-- START Excerpt to read --
Before the establishment of the Union of Soviet Socialist Republics (USSR), on July 5, 1921, at the meeting of the Caucasus Bureau of the Central Committee of the Communist (Bolshevik) Party, it was decided that “Nagorno-Karabakh would be considered to be within the Azerbaijan Soviet Socialist Republic and granted autonomy along with making Shusha the administrative center.” But at the time this decision could not be implemented. After the establishment of Soviet control in all three states in the South Caucasus, the Southern Caucasian Federation was established and autonomy proposals regarding Nagorno-Karabakh were brought to the agenda in this context. The South Caucasus Federation had issued official decisions dated October 27, 1922, and December 22, 1922, to accelerate the agenda.
After the establishment of the USSR, the process took momentum and Azerbaijan accepted the situation and announced on July 7, 1923, that the Nagorno-Karabakh Autonomous Oblast (NKAO) was established within the borders of the Azerbaijan Republic.
Although there has been no development regarding the administrative or legal status of Nagorno-Karabakh for a significant time after this date, some revisions were made regarding the powers of the autonomous government within the scope of a decision taken by the Supreme Soviet of the Azerbaijan SSR on June 16, 1981 (“Regarding the Nagorno-Karabakh Autonomous Oblast ”).
The Final Days of the USSR: The Games of Gorbachev and Yeltsin’s Russia
In the period of “glasnost and perestroika”, which was initiated by Gorbachev’s leadership of the USSR in 1988, Armenia and the Armenian diaspora led important initiatives. For this purpose, many organizations were established and intensive propaganda activities were initiated. The idea that Nagorno-Karabakh should be given to Armenia was first expressed semi-officially by the Armenians towards the end of 1987 in some national and international platforms and thus the Armenia-Azerbaijan tensions were initiated. On February 20, 1988, at the extraordinary meeting of the Soviet Nagorno-Karabakh Autonomous Oblast a decision was made to take DKMV from the Azerbaijan SSR and connect it to the Armenian SSR; ergo, the trigger of separatism was pulled. On December 1, 1989, the Armenian SSR and the Karabakh National Council announced in a joint meeting that the DKMV was linked to Armenia.
As a result of these developments, an administration called the Nagorno-Karabakh Autonomous Province Special Administration Committee, which is directly subordinate to Moscow, was established by the initiative of Gorbachev personally to reduce the tension between Armenia and Azerbaijan, to improve the region, and to preserve peace. Gorbachev appointed Volski to lead this initiative. The efforts of this Special Administrative Committee resulted in the further strengthening of the Armenians in the region and the escalation of the conflict. Thus, the initiatives of Gorbachev’s Moscow, who first fanned the fire of the conflict and then became a mediator, played into the hands of the separatists.
In a period when developments of this type often turned into armed conflicts, the Azerbaijani side thought that separatism had reached advanced stages and tried to take hard decisions to cancel the autonomy of Nagorno-Karabakh in 1991. The Nagorno-Karabakh Armenians declared the Nagorno-Karabakh Republic on September 2, 1991, with Khankendi being the center. Azerbaijan declared that this initiative was illegal.
-- END Excerpt to read --
-- START Data extract --
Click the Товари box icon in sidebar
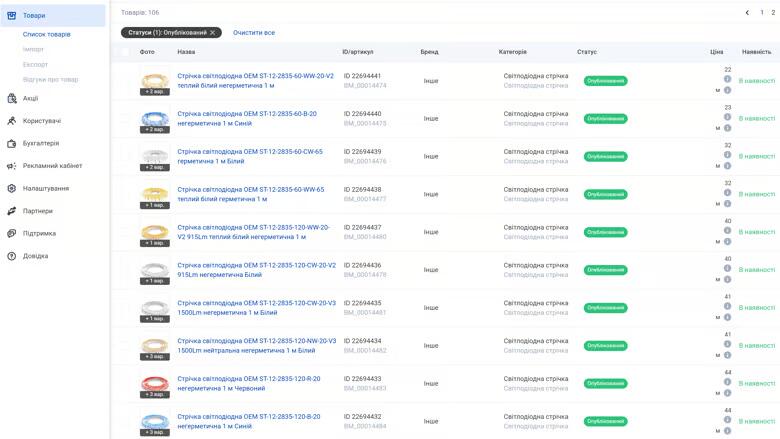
-- END Data extract --
Answer these questions from the Nagorno-Karabakh text, one a line:
1. On what date did Azerbaijan announce that the Nagorno-Karabakh Autonomous Oblast was established?
2. Whom did Gorbachev appoint to lead the Special Administration Committee?
3. On what date was the Nagorno-Karabakh Republic declared, and which place was its center?

» **Expected answer**:
1. July 7, 1923
2. Volski
3. September 2, 1991, with Khankendi as its center